§ What to work on: Could you print the entries below exactly, starting at the line that contains "Image resolution: width=956" and stopping after the last one?

(Records for the task Opens)

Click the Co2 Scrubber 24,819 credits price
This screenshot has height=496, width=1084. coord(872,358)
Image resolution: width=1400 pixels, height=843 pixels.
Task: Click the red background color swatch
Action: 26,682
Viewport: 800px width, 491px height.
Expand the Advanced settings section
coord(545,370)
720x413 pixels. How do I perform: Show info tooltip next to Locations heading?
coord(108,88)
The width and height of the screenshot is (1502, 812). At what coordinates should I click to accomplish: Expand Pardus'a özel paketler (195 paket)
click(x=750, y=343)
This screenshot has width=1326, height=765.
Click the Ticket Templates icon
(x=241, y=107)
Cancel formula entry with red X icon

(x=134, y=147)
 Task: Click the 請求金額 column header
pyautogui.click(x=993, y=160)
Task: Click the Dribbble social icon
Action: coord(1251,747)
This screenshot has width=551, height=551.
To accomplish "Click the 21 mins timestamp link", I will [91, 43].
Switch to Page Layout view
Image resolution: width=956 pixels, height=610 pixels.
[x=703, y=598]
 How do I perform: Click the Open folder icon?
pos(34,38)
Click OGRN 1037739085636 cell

(Records for the task Closes)

§ Task result:
Image resolution: width=956 pixels, height=610 pixels.
[x=703, y=598]
 How do I perform: Click the Open folder icon?
pos(34,38)
Click OGRN 1037739085636 cell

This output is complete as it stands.